Crude methanol L. microphyllum extract and its butanol and water fractions (extracted in less polar and the polar solvent system, respectively) displayed weak inhibitory effects against all bacterial isolates with the MIC values varied from 12.5–50 mg/mL (Table 03 ). The crude methanol extract, butanol fraction and water fraction are rich in terpenoid compound which is listed as a useful antibacterial compound. However, these extracts exhibited poor inhibitory effects compared to other fractions. Thus, this clearly showed that the antibacterial activity of the extract did not depend solely on the presence of a certain type of bioactive secondary metabolite. The expression of additive, synergistic or antagonistic effects of various bioactive compounds present in the crude methanol extract, butanol and water fractions may affect the bacterial growth inhibitory activity.

Tetracycline, an inhibitor of bacterial protein synthesis was found to possess the strongest inhibitory activity against all tested gram-negative bacteria.

Standard isolate Escherichia coli (ATCC 25922) was used in order to verify the accuracy of the susceptibility results as recommended by Wiegand et al. (2008). Results are acceptable when the test values of MIC for control strains are within the suggested MICs range of antibiotics used. The MIC for routinely used tetracycline for quality control strain of Escherichia coli (ATCC 25922) was based on CLSI ( 2015) whereby the test value for this strain must be within 0.5 x 10 ^-3 to 2.0 x 10 ^-3 mg/mL. Hence, the MIC value of the studied Escherichia coli (ATCC 25922) was 1.0 x 10 ^-3 mg/mL. Therefore, the results from this finding are acceptable. Furthermore, the susceptibility results of 5 isolates of clinically resistant enteric bacteria when tetracycline was used in this study were also acceptable since the MIC values of these bacterial isolates conformed with the suggested range for MIC determination of Enterobacteriaceae which is less than or equal to 4.0 x 10 ^-3 mg/mL.

Findings from MBC determinations suggested that the hexane, chloroform, ethyl acetate and butanol fractions showed bactericidal effect; whilst the crude methanol of L.microphyllum extract and water fraction showed a bacteriostatic effect against tested enteric bacteria (Table 04 ).

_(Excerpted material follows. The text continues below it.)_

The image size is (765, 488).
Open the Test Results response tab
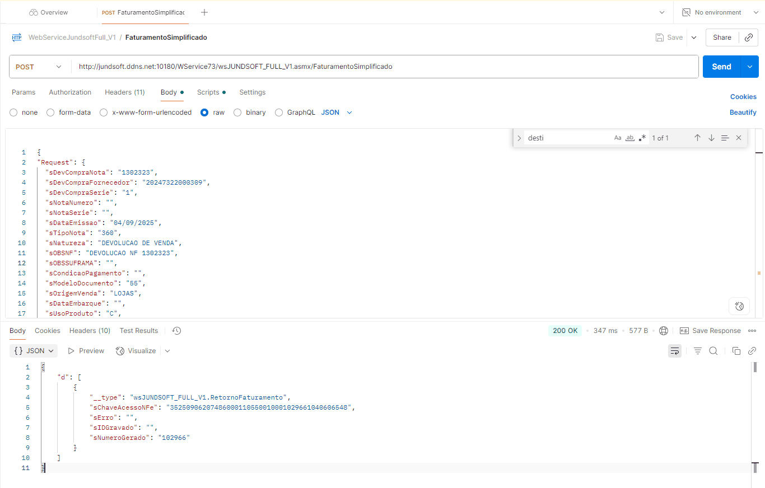pyautogui.click(x=139, y=331)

The presence of secondary metabolite compounds in L.microphyllum were associated with the antibacterial effect. However, the antibacterial activity did not only depend on a single compound but a combination of different bioactive compounds may produce better expression of bacterial inhibition activity.

Thus, the present study confirmed the antibacterial activity of L.microphylum extracts, particularly hexane and ethyl acetate fractions which distinctly showed antibacterial activities against tested clinically resistant enteric bacteria.